De Hoge Raad twijfelt of deze zaak wel voldoende aanknopingspunten heeft met het EU-recht. De auto is wel afkomstig uit een andere lidstaat, net als de bestuurder en de eigenaar, maar het blijft een in Nederland woonachtige vrouw die over de Nederlandse wegen rijdt. De belasting betreft slechts het gebruik van de wegen in Nederland en betreft niet de bewegingsvrijheid van de persoon om naar Nederland te komen. Als de auto een Nederlands kenteken had gehad was er geen probleem geweest met de heffing. Daarom vraagt de Hoge Raad het Hof hierover uitspraak te doen.

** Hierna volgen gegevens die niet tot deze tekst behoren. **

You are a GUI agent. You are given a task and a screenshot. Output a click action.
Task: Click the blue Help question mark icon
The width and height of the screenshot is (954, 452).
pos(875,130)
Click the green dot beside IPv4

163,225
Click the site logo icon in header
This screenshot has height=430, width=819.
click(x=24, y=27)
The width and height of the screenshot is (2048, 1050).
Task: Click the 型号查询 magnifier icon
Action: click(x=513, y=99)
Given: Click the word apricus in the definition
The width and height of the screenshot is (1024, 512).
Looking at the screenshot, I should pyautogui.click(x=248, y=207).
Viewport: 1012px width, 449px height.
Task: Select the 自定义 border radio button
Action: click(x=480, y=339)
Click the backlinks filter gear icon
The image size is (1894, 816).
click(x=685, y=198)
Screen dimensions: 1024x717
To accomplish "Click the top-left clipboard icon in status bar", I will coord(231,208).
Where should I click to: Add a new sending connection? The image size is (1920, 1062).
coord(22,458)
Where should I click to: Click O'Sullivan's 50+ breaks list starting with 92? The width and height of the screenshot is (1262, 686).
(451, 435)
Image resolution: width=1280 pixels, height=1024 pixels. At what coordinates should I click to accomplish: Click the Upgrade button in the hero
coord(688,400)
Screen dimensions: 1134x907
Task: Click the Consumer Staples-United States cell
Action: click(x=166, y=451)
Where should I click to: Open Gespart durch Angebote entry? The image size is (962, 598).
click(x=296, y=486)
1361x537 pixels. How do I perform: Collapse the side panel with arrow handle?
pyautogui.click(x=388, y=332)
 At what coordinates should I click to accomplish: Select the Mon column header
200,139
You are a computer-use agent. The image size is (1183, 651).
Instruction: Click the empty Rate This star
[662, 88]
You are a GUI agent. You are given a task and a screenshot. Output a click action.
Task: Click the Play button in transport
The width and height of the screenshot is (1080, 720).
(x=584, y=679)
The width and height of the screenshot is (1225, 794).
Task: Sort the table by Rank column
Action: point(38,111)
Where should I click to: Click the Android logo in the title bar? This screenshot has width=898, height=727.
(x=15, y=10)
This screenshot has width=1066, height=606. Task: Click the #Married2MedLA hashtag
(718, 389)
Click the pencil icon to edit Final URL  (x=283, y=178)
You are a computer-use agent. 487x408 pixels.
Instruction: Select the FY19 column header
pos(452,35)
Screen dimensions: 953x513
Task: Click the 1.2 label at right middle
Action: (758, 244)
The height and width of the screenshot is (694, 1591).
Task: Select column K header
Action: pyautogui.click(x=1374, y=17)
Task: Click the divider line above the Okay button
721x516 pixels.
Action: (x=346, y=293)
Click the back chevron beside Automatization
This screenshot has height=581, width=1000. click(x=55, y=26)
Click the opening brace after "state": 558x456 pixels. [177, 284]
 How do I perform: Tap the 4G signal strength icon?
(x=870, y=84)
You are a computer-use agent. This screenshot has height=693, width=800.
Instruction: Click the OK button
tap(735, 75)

Opvallend is ook de conclusie van Advocaat-Generaal bij de Hoge Raad van Hilten. Volgens haar zit er wel een ‘grensoverschrijdend tintje’ aan de zaak, omdat de vrouw en de auto Duits zijn. Ze vindt echter niet dat artikel 21 EU-Werkingsverdrag ook ziet op het vrij reizen binnen één lidstaat en stelde voor hierover opheldering van het Hof te vragen.

Verwacht wordt dat het EU-Hof binnenkort meer duidelijkheid zal geven over de toepasselijkheid van het EU-recht in zaken die niet (volledig) grensoverschrijdend zijn. In haar conclusie in de zaak Ruiz Zambrano (C-34/09) adviseert Advocaat-Generaal Sharpston het EU-Hof niet langer vast te houden aan het beginsel dat de bepalingen inzake het vrije verkeer niet van toepassing zijn in zogenoemde “zuivere interne situaties”. Ze is van mening dat de uitoefening van de rechten van het EU-burgerschap eerder lijkt te worden beheerst door de wetten der kansberekening dan door de rede. Zij concludeert dat een grensoverschrijdend element niet noodzakelijk is voor een afgeleid verblijfsrecht. Zij meent dat uit het EU-burgerschap een verbod op omgekeerde discriminatie kan worden afleid.

Anders dan A-G Sharpston is A-G Kokott In haar recente conclusie in de zaak Mc Carthy (C-434/09) van mening dat het Hof niet zo ver moet gaan.
S. McCarthy heeft de Britse en de Ierse nationaliteit, maar heeft uitsluitend in Engeland gewoond. Haar echtgenoot, die de Jamaicaanse nationaliteit heeft, heeft volgens de nationale immigratiebepalingen van het Verenigd Koninkrijk geen verblijfsrecht in Engeland. Om gezinshereniging met haar echtgenoot mogelijk te maken probeert S. McCarthy als burger van de Unie op grond haar Ierse nationaliteit (die ze pas na haar huwelijk aanvraagt en krijgt) voor zichzelf een verblijfsrecht in Engeland te verkrijgen; indirect zou dit ook ten goede komen aan haar echtgenoot, die dan op grond van het recht van de Unie in aanmerking zou komen voor een afgeleid verblijfsrecht.
A-G Kokott concludeert dat Mc Carthy geen begunstigde is in de zin van de burgerschapsrichtlijn (2004/38/EG): Er is geen enkel aanknopingspunt met het recht van de Unie, omdat ze Engeland nooit heeft verlaten.
Burgers van de Unie kunnen ook niet uit art 21, lid EU-Werkingsverdrag jegens de lidstaat waar zij de nationaliteit van bezitten, een afgeleid recht van verblijf (i.c. van echtgenoot) ontlenen, wanneer elk grensoverschrijdend element ontbreekt (punt 31).
Kokott is van mening dat het EU-recht geen oplossing biedt voor omgekeerde discriminatie van eigen staatsburgers ten opzichte van een Unieburger van wie echtgenoten wel een afgeleid verblijfsrecht krijgen vanwege het enkele feit dat de Unieburger van het vrij verkeer gebruikt heeft gemaakt.